A couple of years ago, I had the pleasure of meeting Roger Willemsen at a party from the publisher S. Fisher Verlage. Since then, I have read a lot of his writing and have seen him live on stage. What fascinates me about his work: the precise power of observation paired with subtlety and respect for the observed, be it a human being or an occurence. He certainly is a jack-of-all-trades, productive, one book per year, one stage program at least! It is pure literary indulgence to read of his observations and thoughts, have them echo through one’s mind, thereby coming to own new conclusions. There are lots of ends to this world – and he is one of the few wanting to visit them all! And each time, he invites someone else to participate in the journey.

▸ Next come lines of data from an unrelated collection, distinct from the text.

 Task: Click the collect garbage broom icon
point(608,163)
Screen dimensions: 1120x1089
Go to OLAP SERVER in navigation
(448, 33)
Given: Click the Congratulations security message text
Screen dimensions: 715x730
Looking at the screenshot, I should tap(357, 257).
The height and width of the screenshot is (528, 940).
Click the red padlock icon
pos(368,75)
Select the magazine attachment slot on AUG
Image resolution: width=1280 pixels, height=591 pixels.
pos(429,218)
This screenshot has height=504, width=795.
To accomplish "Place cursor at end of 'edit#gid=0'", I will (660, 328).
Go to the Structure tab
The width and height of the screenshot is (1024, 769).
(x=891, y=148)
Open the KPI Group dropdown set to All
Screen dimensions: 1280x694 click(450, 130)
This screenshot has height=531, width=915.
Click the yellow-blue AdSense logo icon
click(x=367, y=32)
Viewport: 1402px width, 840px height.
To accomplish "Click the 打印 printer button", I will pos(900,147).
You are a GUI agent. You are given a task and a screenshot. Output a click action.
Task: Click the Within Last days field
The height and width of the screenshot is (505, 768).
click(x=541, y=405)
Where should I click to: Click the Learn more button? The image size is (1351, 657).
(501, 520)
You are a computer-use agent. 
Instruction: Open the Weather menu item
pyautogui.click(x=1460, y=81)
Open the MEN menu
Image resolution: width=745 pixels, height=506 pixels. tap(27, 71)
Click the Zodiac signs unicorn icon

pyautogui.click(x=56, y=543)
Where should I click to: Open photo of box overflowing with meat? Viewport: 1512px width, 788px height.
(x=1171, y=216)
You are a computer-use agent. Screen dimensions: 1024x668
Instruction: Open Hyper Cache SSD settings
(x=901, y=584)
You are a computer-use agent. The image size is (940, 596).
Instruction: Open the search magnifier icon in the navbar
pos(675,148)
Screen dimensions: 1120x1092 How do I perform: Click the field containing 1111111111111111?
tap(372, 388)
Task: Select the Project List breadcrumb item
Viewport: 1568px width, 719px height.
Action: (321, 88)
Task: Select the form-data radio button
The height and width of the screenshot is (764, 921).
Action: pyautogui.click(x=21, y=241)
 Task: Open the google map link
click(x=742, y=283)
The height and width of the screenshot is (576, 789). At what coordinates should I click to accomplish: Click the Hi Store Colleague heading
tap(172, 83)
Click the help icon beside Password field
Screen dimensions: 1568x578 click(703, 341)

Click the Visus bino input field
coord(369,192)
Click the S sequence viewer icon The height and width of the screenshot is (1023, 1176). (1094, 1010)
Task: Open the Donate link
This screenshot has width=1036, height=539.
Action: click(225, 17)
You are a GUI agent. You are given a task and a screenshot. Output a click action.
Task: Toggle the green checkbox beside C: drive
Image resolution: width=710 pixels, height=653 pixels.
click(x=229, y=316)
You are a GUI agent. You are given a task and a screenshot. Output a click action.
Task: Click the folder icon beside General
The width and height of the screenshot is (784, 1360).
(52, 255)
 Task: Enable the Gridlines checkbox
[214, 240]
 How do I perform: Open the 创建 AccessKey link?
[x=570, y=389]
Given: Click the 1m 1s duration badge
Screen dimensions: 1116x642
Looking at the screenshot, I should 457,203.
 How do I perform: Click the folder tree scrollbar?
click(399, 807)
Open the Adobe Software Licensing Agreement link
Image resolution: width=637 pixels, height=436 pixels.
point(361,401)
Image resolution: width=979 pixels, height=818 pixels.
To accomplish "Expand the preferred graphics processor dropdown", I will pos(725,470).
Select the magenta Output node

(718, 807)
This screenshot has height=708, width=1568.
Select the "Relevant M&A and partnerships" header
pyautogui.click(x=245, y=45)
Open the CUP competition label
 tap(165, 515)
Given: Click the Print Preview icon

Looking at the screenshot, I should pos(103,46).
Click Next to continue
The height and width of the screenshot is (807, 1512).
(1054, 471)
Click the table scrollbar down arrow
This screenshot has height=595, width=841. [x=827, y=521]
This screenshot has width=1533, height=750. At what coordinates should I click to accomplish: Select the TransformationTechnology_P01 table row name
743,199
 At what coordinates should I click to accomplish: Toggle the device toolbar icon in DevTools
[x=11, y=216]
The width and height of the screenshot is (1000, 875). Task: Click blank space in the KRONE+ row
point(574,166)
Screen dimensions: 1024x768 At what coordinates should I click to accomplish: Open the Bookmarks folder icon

That is why I am so happy to announce that Roger Willemsen supports DIE BUCHPATEN. Children are great storytellers and attentive listeners. And I think Roger Willemsen and children have that certainly in common. Because someone who tells such wonderful stories like Willemsen must have a talent for listening. And another common ground I think to have found: unhindered curiosity for the world and everything it has to offer! Nothing is more boring than an adult that cannot become enchanted anymore. Roger Willemsen still gets enchanted and puts everything he touches under a spell! For that we are thankful.

Kristina Lemke

Foto: Anita Affentranger 

Here one of his newest publications


Es war einmal oder nicht
(engl. Once upon a time or not)
S. Fischer Verlag
ISBN 978-3-10-092108-6
Auch als E-Book erhältlich

Roger Willemsen has brought home hundreds of children’s drawings, essays and letters from his countless trips through Afghanistan – moving documents of young people whose everyday life is defined by war. During his last trip that went from Kabul to the Panshir Valley in the fall of 2012, Willemsen visited a number of these children. His huge report on this trip combined with the pictures and texts of the children draws up a precise and often surprising image of life in Afghanistan – not just of its dark side, but also of the happy and light moments. It is the life that remains once the international troops leave the country.